A 49 anni dall’uccisione del commissario di Polizia Luigi Calabresi – ammazzato sotto casa sua a Milano, in via Francesco Cherubini angolo via Mario Pagano, mentre stava per salire in macchina e recarsi a lavoro – viene ribadita la necessità di applicare la Giustizia ante omnia per una lotta viva ed efficacie al terrorismo: “Non può esserci una piena Riconciliazione senza Giustizia. E la giustizia deve essere sempre accompagnata dalla Memoria, intesa soprattutto come capacità di trasmettere a chi non ha vissuto i terribili anni di piombo il senso di alienazione umana cui possono condurre gli estremismi fondati sulla violenza e sull’annientamento dell’altro”.

Risulta fondamentale, quindi, ribadire che le basi per cementificare la Democrazia italiana, nata proprio dalla Resistenza, non possono trovare legittimazione se non nella difesa della legalità, anche a costo della vita, come fu per il noto commissario. Afferma ancora Fico: “Il suo omicidio, il 17 maggio 1972, rispose al chiaro intento di far vacillare le fondamenta della nostra democrazia, di creare un corto circuito nella convivenza civile, di innescare dinamiche di odio e di delirante contrapposizione sociale. Quell’evento fa parte di una stagione di lutti che ha segnato profondamente il nostro Paese lasciando molte ferite ancora non rimarginate”.

Ferite profonde non ancora cicatrizzate, e che, anche se latenti, possono sempre riaffiorare in superficie trasformandosi in micce contagiose e pericolose.
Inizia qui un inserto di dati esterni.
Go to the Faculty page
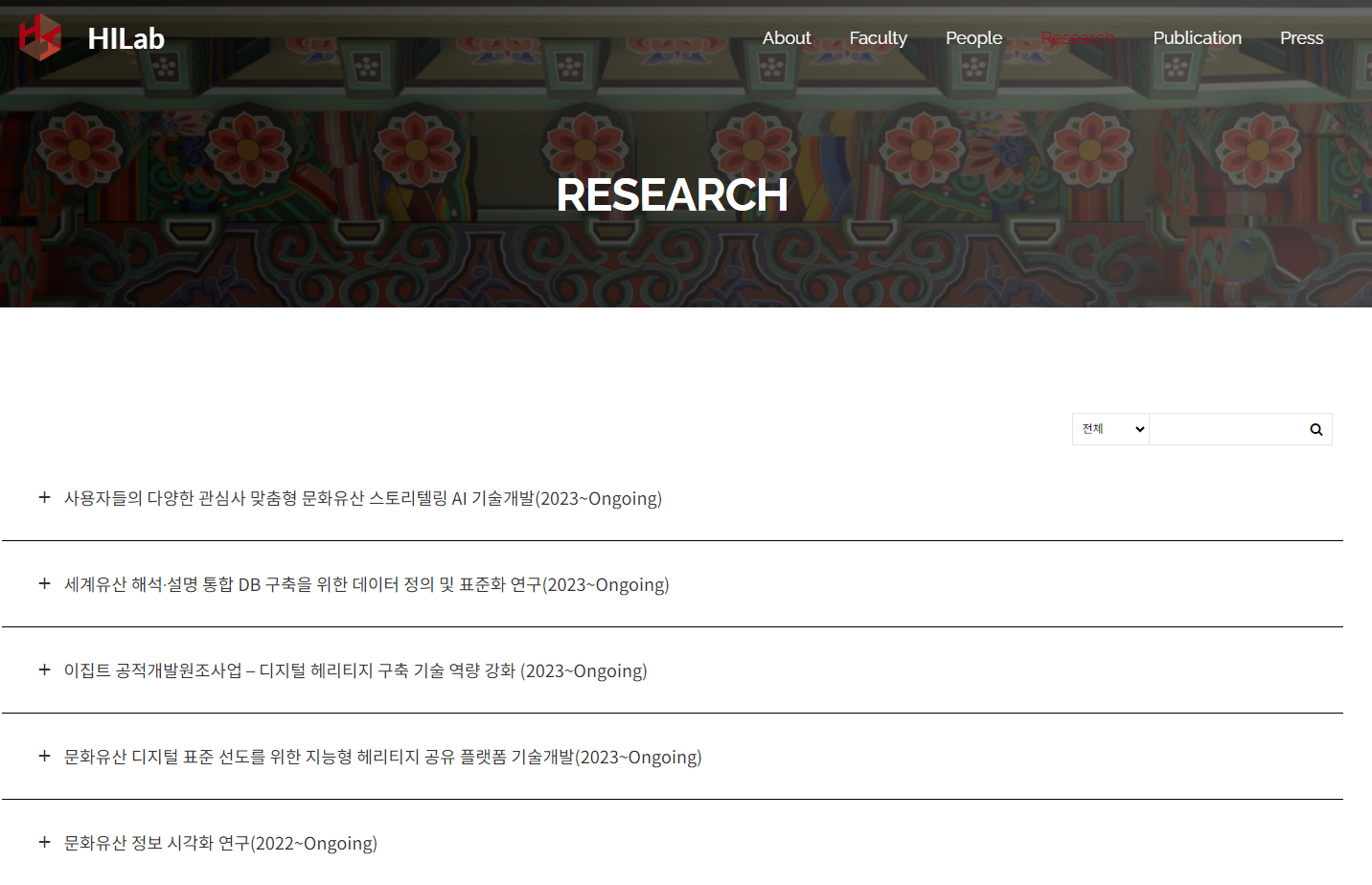(878, 38)
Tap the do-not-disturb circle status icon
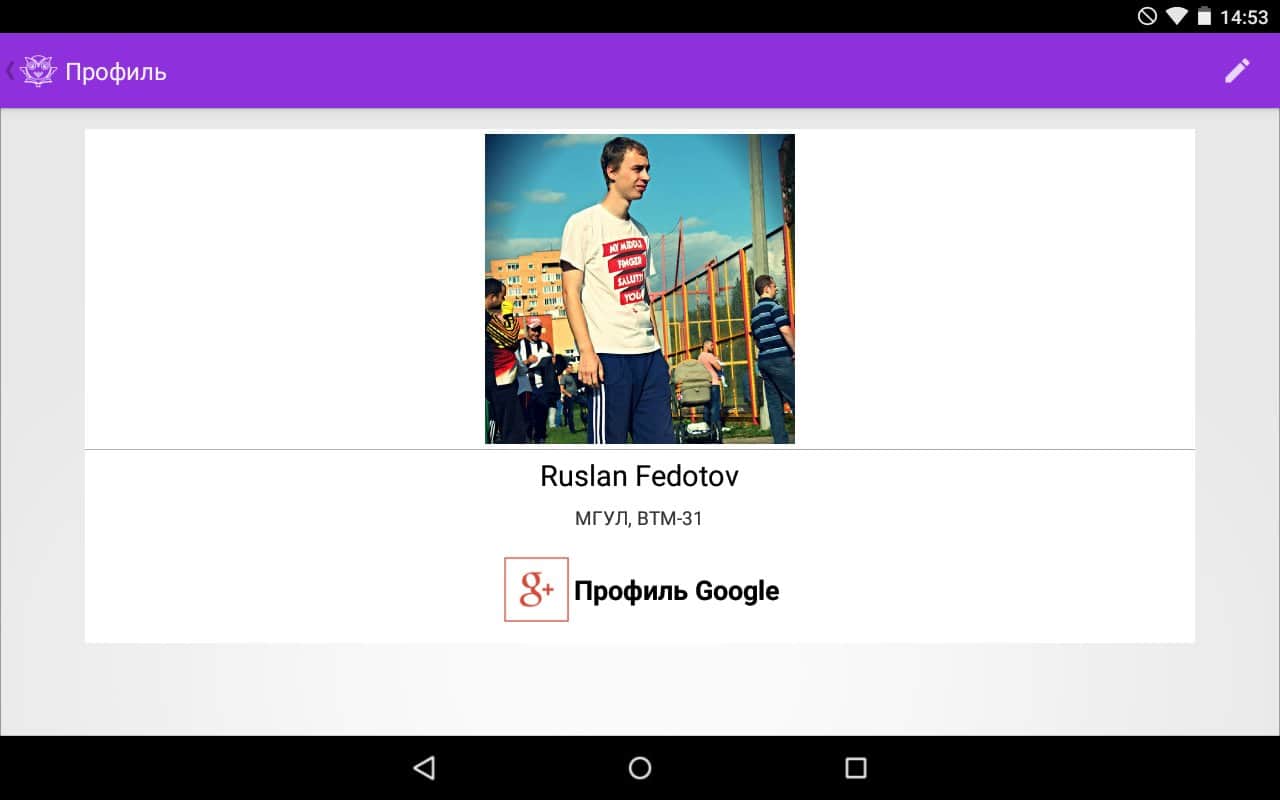The height and width of the screenshot is (800, 1280). (1147, 16)
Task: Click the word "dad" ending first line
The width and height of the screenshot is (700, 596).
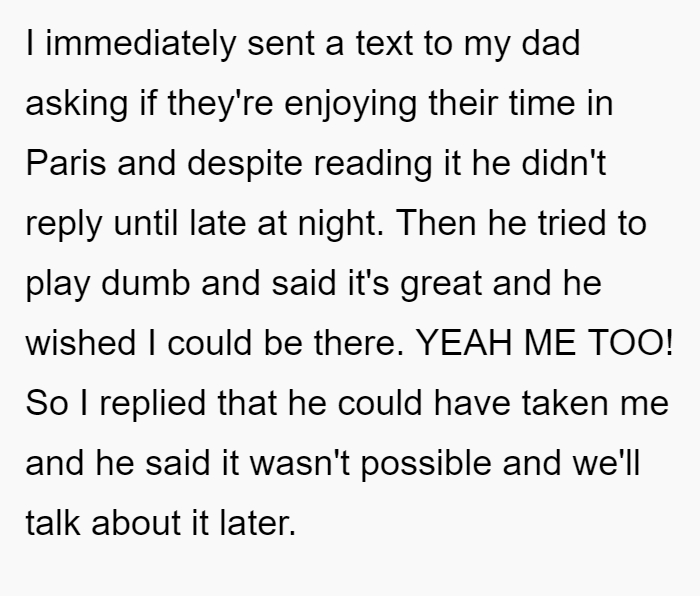Action: 550,43
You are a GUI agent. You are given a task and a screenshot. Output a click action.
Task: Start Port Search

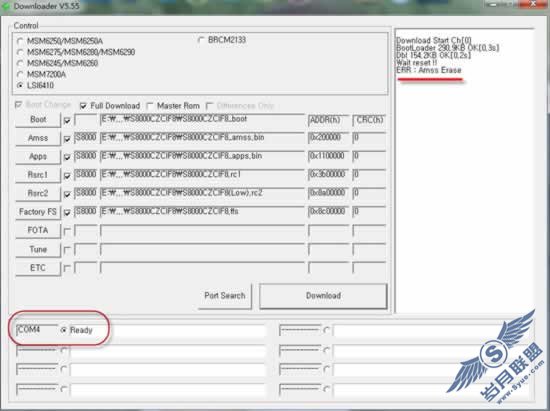pyautogui.click(x=225, y=296)
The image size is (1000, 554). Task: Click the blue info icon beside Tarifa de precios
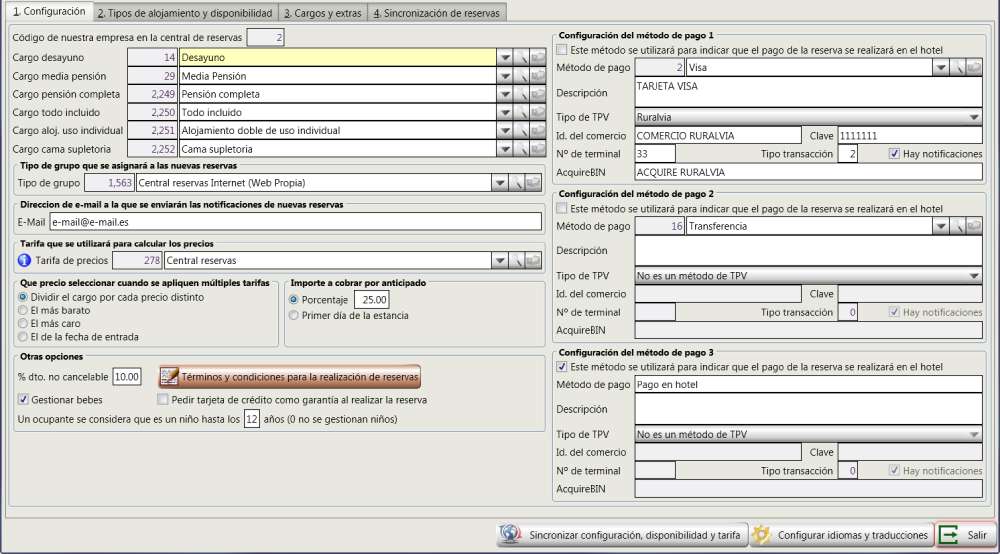(x=25, y=261)
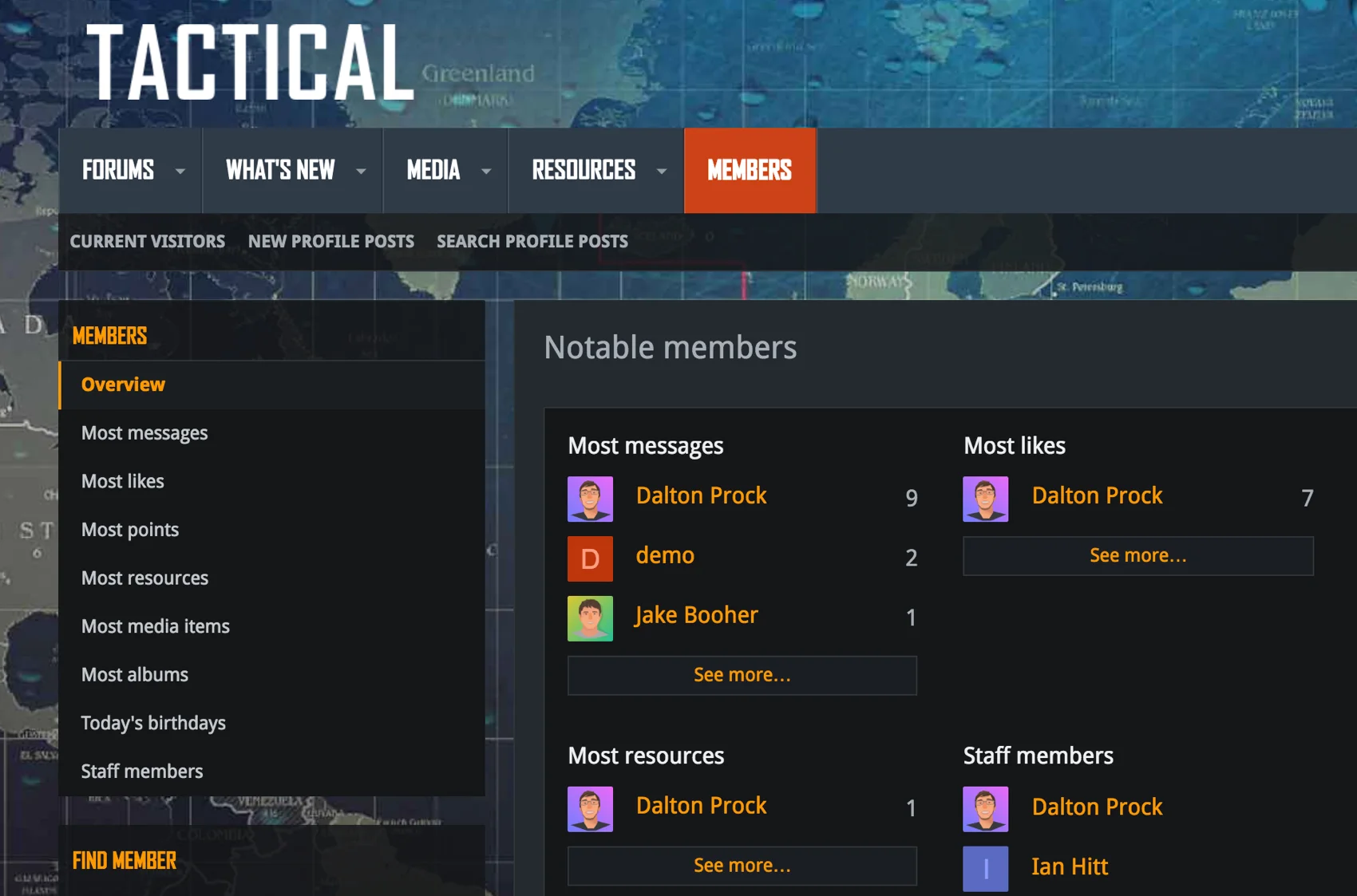Open the Media dropdown arrow
Viewport: 1357px width, 896px height.
486,171
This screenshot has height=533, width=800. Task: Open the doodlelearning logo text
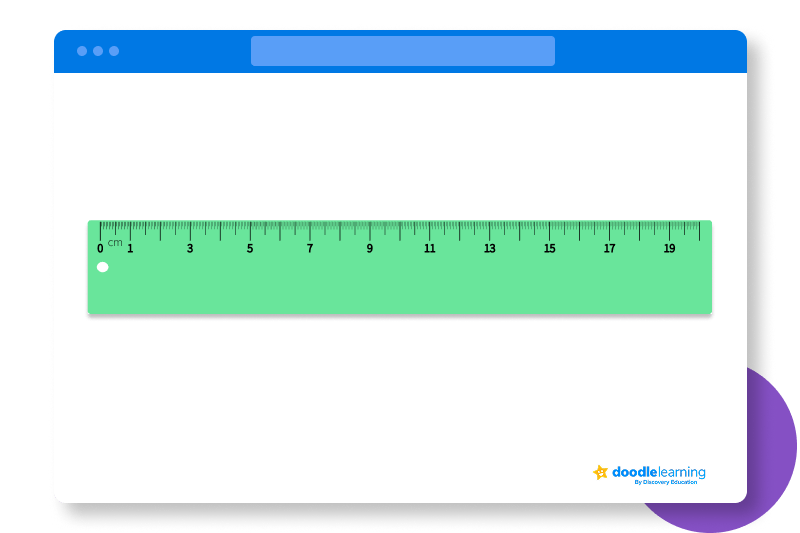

Ecco perché la Memoria, sottolinea il Presidente della Camera, deve necessariamente accostarsi all’applicazione della Giustizia, anche “nei confronti di chi si è sottratto alla pena fuggendo all’estero”, validando “le sentenze emesse a conclusione di processi per gravi crimini legati al terrorismo, in coerenza con le regole e i principi del nostro ordinamento”.

Il ricordo di uomini profondamente dediti a questa missione, dunque, si configura come l’arma più potente affinché si rifletta “su quanto sia sempre importante riconoscersi in quel nucleo di valori di legalità, di coesione e solidarietà sociale che sono alla base della nostra Carta costituzionale e che devono sempre, e comunque, continuare a rappresentarci e a distinguerci”.